Avant le début de la guerre d'Algérie, les mouvements indépendantistes de Tunisie et du Maroc ont suscité une violente répression de la part des autorités françaises, jusqu'à ce qu'elles se résolvent en mars 1956 à reconnaître leur indépendance. Le 7 décembre 1952, en réaction à l’assassinat à Tunis du syndicaliste indépendantiste tunisien Farhat Hached, la confédération syndicale de l'UGSCM et le principal parti indépendantiste marocain, l’Istiqlal, lancent une grève générale. Dans le grand bidonville des Carrières centrales, dans la banlieue industrielle de Casablanca, son interdiction s'accompagne d'une répression qui fait plus de cent morts, tandis que quatre Européens et trois policiers marocains sont également tués. Mais le contrôle de la ville ne sera que provisoire. La résistance va s’y développer jusqu'à l'indépendance.

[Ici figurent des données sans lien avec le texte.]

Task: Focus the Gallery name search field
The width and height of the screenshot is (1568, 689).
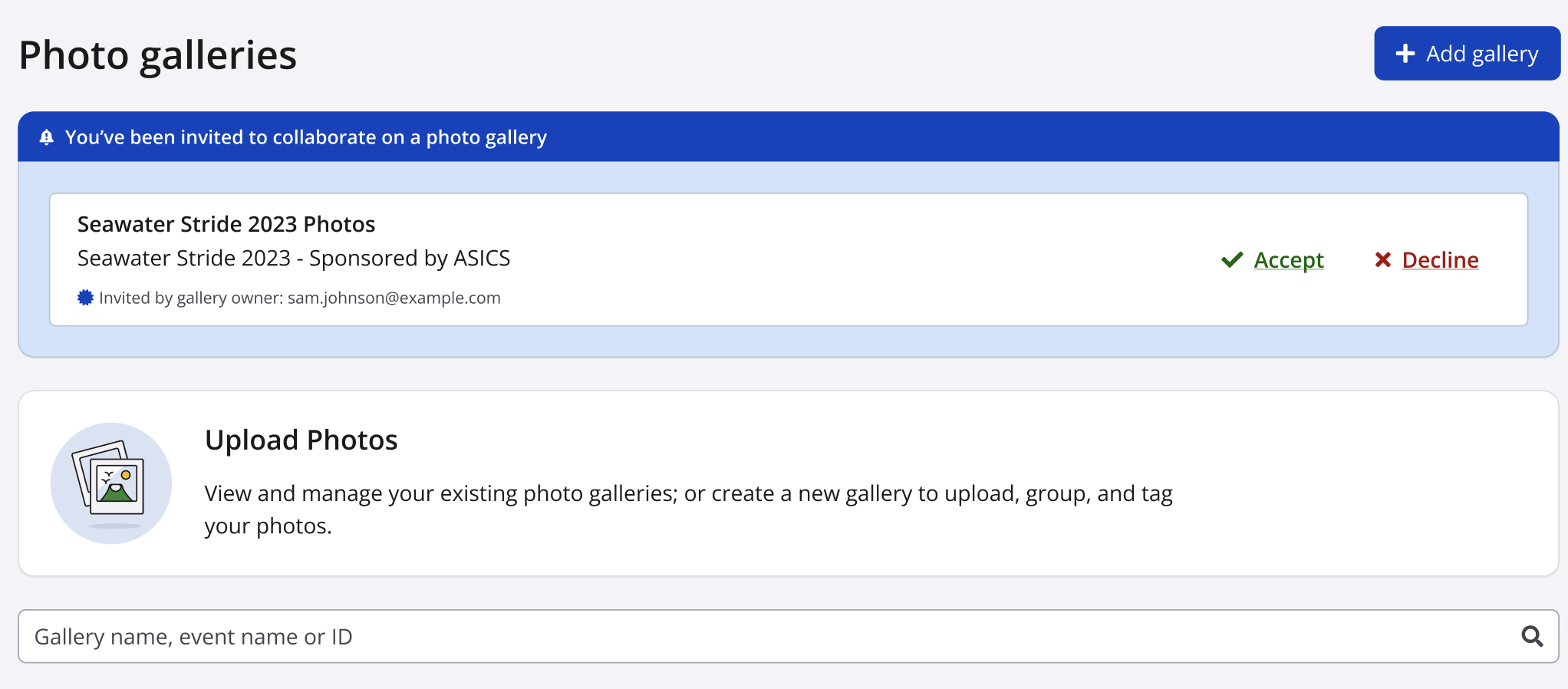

Casablanca, 1952. Première étape dans la lutte pour l’indépendance

par Jim House, publié dans L’Humanité Magazine du 1er décembre 2022.
Source

Jim House est historien de l’Algérie, de la France et du Maroc, université de Leeds (Grande-Bretagne).

7 décembre 1952, la tension monte dans la ville coloniale. L’interdiction de la grève lancée après le meurtre de Farhat Hached, leader syndical tunisien, met le feu aux poudres dans les quartiers populaires, où le mouvement nationaliste a gagné du terrain. Les autorités lancent une répression féroce. Mais le contrôle de la ville ne sera que provisoire. La résistance va s’y reconstituer et se durcir…

Le 7 décembre 1952, en réaction à l’assassinat, par des éléments proches des intérêts français1, du syndicaliste nationaliste tunisien Farhat Hached à Tunis deux jours plus tôt, la confédération syndicale à dominante nationaliste UGSCM (Union générale des syndicats confédérés marocains) et le principal parti nationaliste au Maroc, l’Istiqlal (« Indépendance »), lancent une grève générale. L’annonce de l’interdiction de cette grève provoque la colère des habitants du grand bidonville des Carrières centrales (aujourd’hui Hay Mohammadi) situé dans la banlieue industrielle de Casablanca, ce qui a entraîné le début d’une très violente répression : sans doute au moins cent morts parmi les Marocains ; quatre Européens et trois policiers marocains ont également été tués.

L’assassinat de Farhat Hached intervint au moment où le cas marocain – Protectorat français depuis 1912 – occupait une place importante aux Nations unies grâce au soutien de treize pays d’Asie et d’Afrique à la cause de l’indépendance marocaine. Les grèves nationales organisées pour le 8 décembre devaient marquer ce deuil, et profiter de l’occasion ainsi offerte de médiatiser le lobbying nationaliste. Pour les autorités coloniales, par contre, la double réponse à cet assassinat représentait un danger inédit. En effet, l’Istiqlal appela à la fermeture des boutiques pour le 8 décembre afin de montrer le soutien dont il disposait ; de son côté, l’UGSCM annonça une grève ouvrière pour le même jour. Cette double grève témoigne de l’évolution rapide de la situation politique à Casablanca.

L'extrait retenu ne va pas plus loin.